"""

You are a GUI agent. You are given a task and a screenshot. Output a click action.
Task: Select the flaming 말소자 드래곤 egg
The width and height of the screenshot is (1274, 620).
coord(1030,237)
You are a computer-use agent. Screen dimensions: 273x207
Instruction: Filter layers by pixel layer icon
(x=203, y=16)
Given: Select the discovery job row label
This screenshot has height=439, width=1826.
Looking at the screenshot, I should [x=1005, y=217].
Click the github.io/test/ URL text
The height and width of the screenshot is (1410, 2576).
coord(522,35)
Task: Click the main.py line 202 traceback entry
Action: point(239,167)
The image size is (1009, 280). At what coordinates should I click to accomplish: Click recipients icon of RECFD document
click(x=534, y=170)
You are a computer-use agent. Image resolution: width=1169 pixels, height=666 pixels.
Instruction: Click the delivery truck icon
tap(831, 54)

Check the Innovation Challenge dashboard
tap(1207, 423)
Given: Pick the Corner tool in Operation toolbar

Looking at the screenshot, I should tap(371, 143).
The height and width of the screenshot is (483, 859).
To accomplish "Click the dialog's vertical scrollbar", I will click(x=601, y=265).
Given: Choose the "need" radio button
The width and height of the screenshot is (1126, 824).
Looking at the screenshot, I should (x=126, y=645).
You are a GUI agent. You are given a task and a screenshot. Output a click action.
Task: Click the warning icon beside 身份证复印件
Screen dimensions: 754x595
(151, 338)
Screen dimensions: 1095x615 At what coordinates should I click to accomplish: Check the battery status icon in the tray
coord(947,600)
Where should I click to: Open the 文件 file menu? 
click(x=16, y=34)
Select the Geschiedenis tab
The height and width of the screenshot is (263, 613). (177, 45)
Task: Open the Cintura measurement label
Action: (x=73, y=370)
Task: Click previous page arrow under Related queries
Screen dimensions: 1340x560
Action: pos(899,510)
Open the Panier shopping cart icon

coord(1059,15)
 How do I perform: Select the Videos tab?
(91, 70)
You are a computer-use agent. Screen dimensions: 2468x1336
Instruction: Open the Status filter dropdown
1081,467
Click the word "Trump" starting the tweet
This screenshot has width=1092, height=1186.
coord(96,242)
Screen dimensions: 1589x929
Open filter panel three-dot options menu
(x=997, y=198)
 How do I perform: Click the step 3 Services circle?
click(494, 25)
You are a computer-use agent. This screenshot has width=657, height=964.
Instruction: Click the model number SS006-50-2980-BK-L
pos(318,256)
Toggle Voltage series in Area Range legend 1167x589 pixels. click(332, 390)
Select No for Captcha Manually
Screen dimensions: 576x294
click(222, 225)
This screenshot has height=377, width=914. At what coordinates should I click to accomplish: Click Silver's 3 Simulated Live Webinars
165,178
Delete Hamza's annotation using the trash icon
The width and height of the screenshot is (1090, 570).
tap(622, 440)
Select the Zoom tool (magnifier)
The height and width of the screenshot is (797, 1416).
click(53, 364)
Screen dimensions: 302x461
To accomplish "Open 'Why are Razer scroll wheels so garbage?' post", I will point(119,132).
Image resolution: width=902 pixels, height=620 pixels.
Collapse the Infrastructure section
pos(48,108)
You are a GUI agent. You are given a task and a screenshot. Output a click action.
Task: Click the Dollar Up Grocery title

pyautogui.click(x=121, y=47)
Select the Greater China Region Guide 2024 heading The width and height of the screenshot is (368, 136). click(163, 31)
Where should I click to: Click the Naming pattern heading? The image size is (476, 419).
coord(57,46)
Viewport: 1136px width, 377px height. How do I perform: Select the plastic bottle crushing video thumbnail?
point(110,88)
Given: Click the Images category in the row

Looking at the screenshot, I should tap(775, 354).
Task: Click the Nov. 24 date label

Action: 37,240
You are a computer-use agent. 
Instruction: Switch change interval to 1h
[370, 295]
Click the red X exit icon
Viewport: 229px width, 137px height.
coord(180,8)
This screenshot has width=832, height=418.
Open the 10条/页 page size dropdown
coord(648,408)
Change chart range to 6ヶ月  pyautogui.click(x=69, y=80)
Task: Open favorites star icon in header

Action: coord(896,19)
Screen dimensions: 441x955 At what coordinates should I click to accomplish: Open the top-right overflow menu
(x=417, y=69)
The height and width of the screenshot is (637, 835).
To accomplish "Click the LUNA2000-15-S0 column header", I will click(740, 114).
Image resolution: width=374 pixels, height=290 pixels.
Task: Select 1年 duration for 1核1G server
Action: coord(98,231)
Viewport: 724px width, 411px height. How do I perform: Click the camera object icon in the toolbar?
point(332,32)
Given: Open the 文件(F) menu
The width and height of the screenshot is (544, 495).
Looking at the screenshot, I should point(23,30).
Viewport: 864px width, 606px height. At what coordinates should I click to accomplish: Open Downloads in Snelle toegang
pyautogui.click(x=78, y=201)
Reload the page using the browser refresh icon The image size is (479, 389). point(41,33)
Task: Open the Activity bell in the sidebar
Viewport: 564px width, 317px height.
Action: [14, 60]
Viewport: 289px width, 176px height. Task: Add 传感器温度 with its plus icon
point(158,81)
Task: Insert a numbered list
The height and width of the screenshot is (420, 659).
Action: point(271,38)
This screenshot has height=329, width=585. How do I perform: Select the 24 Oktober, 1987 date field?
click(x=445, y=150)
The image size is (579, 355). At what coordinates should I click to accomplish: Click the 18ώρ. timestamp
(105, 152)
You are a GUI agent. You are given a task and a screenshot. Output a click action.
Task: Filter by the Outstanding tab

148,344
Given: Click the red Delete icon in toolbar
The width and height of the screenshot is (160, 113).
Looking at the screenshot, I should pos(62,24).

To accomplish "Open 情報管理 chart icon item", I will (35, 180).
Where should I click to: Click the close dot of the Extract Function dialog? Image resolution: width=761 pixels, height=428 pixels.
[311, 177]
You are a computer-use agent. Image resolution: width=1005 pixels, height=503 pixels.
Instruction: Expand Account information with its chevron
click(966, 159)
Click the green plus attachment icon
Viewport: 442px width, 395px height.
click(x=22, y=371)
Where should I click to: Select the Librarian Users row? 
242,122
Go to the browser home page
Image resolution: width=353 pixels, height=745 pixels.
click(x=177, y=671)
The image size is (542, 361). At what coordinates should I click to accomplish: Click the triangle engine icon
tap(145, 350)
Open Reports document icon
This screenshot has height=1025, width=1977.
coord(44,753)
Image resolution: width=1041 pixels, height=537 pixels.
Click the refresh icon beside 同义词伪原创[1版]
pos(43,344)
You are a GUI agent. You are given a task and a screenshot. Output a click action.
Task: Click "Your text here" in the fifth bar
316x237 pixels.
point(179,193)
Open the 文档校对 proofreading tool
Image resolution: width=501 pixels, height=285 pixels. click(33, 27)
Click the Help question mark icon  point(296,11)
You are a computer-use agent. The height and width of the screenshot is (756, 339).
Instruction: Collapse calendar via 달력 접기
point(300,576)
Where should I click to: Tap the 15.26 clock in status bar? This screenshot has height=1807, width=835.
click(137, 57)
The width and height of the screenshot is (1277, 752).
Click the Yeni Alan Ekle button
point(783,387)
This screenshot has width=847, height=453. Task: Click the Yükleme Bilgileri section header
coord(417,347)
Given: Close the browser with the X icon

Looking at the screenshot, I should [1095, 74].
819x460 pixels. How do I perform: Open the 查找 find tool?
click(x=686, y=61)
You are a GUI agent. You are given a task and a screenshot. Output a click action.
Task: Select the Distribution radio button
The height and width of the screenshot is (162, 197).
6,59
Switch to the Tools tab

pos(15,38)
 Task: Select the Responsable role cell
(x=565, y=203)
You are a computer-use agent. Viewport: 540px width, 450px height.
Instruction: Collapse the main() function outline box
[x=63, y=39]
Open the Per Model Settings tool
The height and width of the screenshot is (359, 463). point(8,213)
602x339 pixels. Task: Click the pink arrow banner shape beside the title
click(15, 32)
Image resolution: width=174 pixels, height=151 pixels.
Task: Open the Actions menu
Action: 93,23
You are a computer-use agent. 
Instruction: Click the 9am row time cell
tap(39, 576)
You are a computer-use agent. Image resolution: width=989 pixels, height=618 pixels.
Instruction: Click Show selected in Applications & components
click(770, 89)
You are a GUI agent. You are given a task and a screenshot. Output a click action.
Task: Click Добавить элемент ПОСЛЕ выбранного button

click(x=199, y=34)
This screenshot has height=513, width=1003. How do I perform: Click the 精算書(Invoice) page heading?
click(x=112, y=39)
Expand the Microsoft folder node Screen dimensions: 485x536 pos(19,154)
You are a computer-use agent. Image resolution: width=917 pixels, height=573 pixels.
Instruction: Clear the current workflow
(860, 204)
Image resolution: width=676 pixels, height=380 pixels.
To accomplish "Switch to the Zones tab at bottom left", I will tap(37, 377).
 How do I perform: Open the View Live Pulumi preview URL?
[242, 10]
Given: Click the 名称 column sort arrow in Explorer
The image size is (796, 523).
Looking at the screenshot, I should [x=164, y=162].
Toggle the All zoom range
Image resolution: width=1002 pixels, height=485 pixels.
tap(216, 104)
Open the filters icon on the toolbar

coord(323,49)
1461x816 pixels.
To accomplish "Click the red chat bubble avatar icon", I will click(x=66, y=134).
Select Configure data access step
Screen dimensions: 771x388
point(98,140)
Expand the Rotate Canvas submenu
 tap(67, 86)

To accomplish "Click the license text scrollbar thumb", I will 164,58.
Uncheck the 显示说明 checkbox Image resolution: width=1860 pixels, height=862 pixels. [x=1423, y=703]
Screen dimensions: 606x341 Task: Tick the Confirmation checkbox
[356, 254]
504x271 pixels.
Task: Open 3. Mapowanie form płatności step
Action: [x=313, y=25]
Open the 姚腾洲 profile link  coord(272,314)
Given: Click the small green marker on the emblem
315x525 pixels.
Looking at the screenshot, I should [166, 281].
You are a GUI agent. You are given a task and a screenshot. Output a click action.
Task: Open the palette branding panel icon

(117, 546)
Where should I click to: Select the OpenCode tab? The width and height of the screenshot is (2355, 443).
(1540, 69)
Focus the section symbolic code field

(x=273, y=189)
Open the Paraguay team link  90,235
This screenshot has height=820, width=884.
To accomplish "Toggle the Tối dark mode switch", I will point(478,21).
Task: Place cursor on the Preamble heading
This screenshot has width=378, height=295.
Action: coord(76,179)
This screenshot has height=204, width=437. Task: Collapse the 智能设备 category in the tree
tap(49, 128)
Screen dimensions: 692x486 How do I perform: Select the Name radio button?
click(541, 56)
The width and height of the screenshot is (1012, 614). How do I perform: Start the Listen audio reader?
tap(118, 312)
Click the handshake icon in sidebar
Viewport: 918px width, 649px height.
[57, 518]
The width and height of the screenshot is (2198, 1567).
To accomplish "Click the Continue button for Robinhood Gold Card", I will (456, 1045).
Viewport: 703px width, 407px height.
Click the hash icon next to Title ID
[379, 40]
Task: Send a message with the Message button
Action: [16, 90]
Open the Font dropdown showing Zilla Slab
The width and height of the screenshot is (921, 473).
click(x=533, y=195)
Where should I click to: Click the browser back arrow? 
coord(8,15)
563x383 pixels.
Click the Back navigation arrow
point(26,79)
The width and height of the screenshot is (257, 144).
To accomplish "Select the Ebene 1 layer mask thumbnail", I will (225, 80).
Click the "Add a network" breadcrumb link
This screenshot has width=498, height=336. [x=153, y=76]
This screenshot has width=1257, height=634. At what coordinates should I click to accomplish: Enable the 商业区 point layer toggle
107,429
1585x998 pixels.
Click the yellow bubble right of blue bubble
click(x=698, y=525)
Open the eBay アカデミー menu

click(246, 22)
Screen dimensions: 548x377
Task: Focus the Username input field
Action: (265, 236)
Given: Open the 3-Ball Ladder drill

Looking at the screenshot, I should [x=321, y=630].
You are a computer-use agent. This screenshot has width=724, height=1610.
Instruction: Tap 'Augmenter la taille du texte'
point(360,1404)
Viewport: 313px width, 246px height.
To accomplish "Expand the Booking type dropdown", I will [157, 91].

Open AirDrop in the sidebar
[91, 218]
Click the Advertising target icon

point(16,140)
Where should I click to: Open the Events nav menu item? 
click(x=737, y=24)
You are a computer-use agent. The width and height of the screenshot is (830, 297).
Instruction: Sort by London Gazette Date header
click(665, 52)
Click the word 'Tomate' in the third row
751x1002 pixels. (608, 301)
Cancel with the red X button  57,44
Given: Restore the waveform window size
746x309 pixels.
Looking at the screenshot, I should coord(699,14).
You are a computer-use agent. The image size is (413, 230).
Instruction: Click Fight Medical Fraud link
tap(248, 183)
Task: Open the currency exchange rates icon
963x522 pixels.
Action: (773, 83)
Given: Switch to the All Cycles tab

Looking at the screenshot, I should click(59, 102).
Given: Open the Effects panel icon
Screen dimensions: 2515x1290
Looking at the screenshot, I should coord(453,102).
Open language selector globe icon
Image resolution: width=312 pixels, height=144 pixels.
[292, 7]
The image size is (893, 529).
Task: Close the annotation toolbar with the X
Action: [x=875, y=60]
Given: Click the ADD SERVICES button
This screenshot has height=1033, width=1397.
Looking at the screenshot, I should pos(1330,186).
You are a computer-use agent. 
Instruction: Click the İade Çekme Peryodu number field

"""

**Task to carry out:** Please copy the material from the line that contains "This screenshot has height=204, width=437." through the line that contains "will (456, 1045).", keeping every character as it is.

**Response to the exercise:**
This screenshot has height=204, width=437. Task: Collapse the 智能设备 category in the tree
tap(49, 128)
Screen dimensions: 692x486 How do I perform: Select the Name radio button?
click(541, 56)
The width and height of the screenshot is (1012, 614). How do I perform: Start the Listen audio reader?
tap(118, 312)
Click the handshake icon in sidebar
Viewport: 918px width, 649px height.
[57, 518]
The width and height of the screenshot is (2198, 1567).
To accomplish "Click the Continue button for Robinhood Gold Card", I will (456, 1045).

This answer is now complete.